#### Information provided
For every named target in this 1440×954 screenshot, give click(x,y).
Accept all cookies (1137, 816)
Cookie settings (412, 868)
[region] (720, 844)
########
#### Information provided
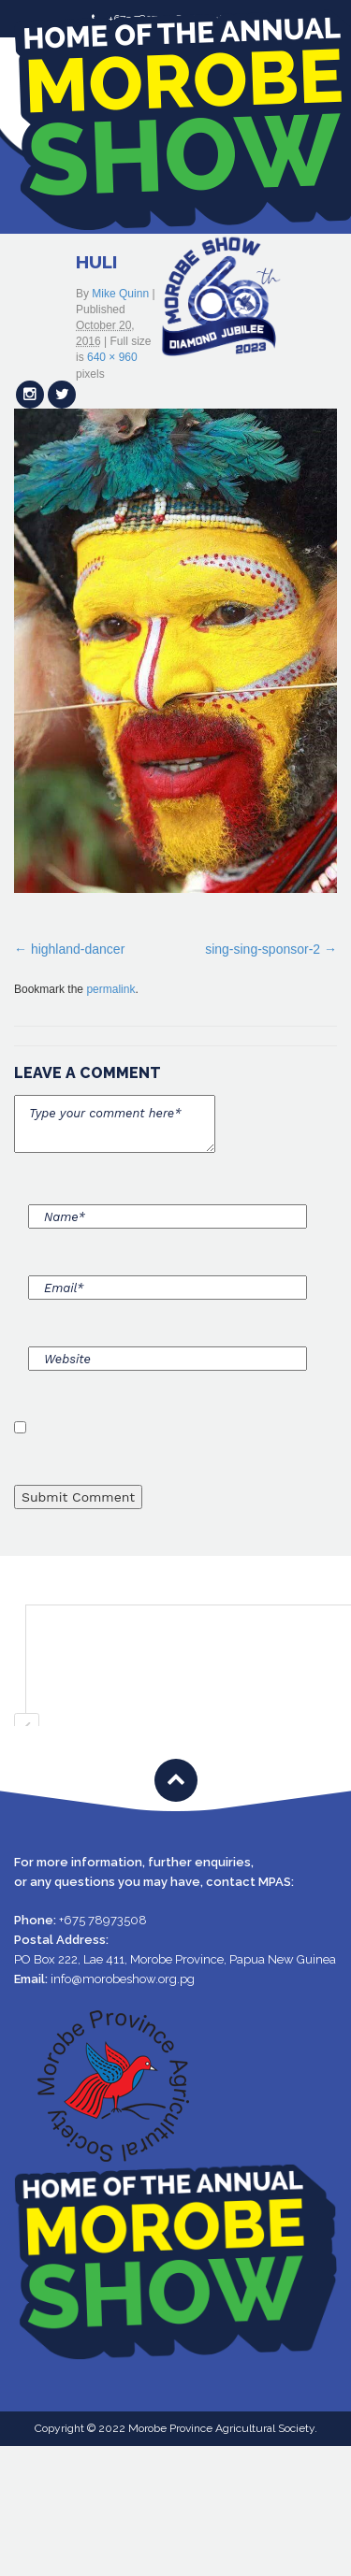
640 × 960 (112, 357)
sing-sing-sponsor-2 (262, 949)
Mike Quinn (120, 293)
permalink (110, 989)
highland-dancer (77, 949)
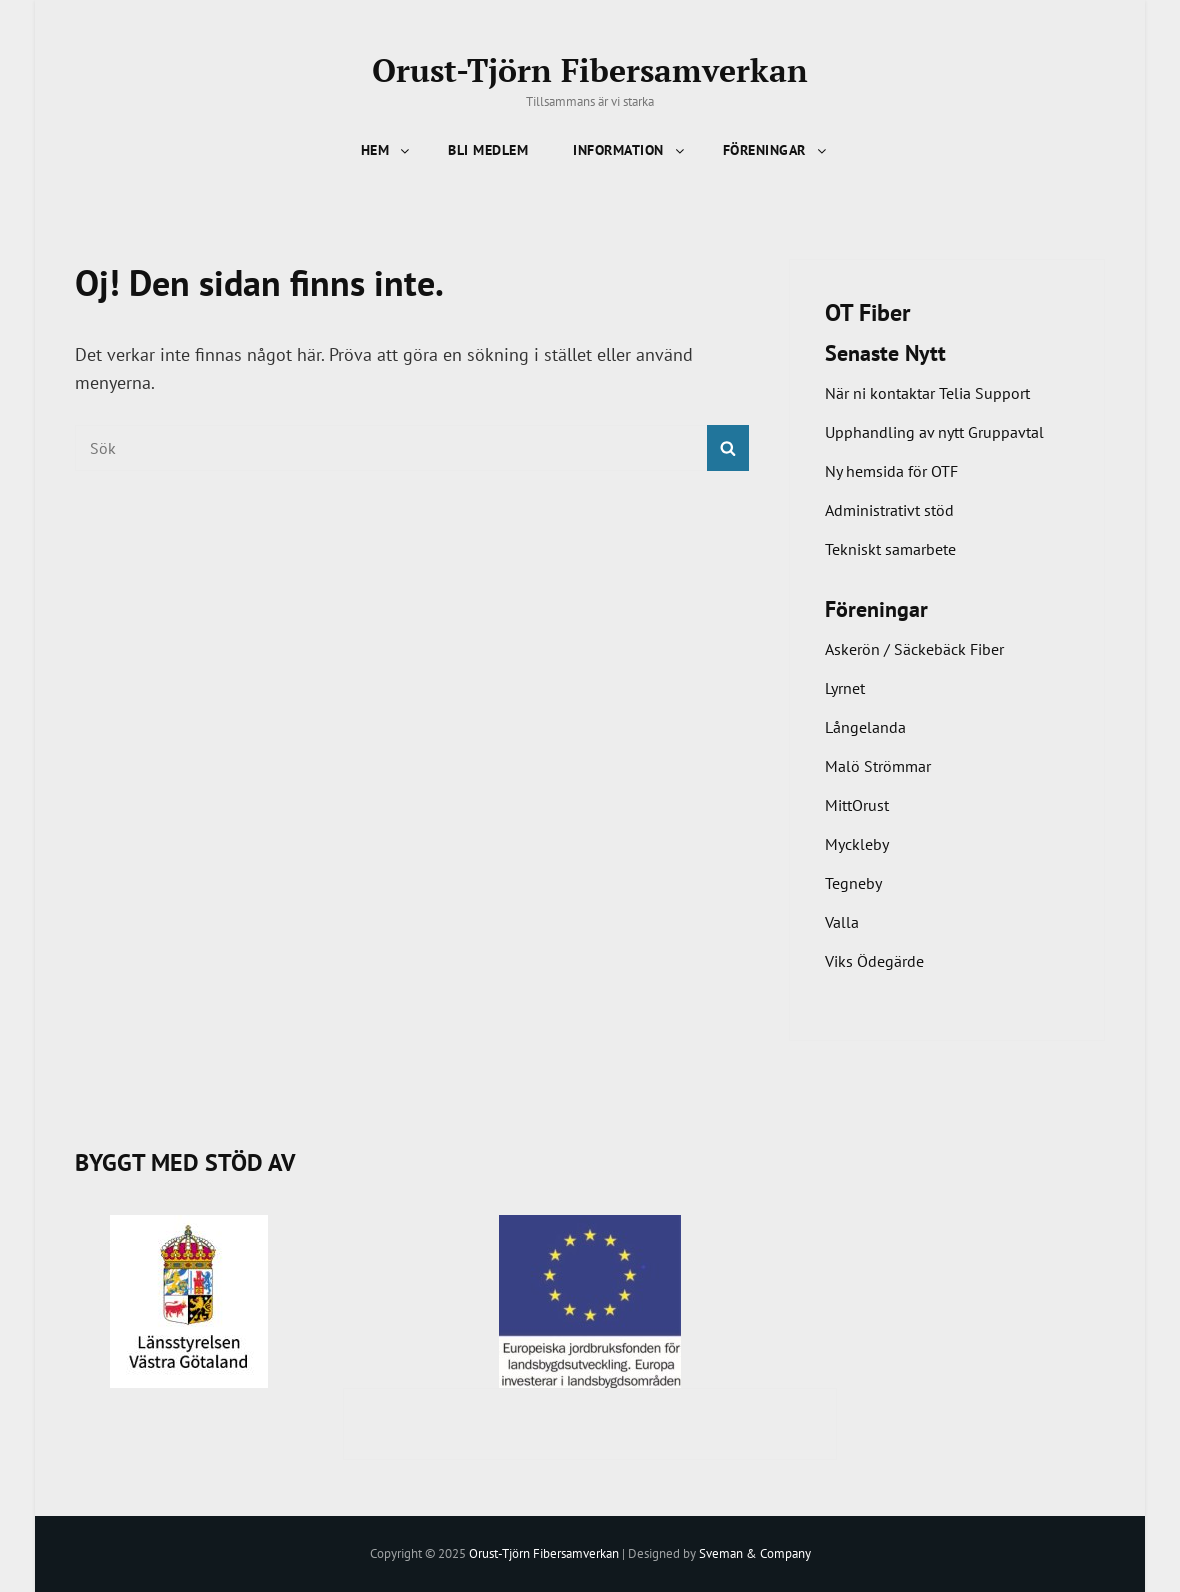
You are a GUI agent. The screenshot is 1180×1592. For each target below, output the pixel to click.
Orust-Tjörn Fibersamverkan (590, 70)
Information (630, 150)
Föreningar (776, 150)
########
Exercise task:
Please lay out the records above as a numbered list, starting at the line containing "For every named" and ending at the line containing "Cookie settings (412, 868)", with any blank lines omitted.

Output:
1. For every named target in this 1440×954 screenshot, give click(x,y).
2. Accept all cookies (1137, 816)
3. Cookie settings (412, 868)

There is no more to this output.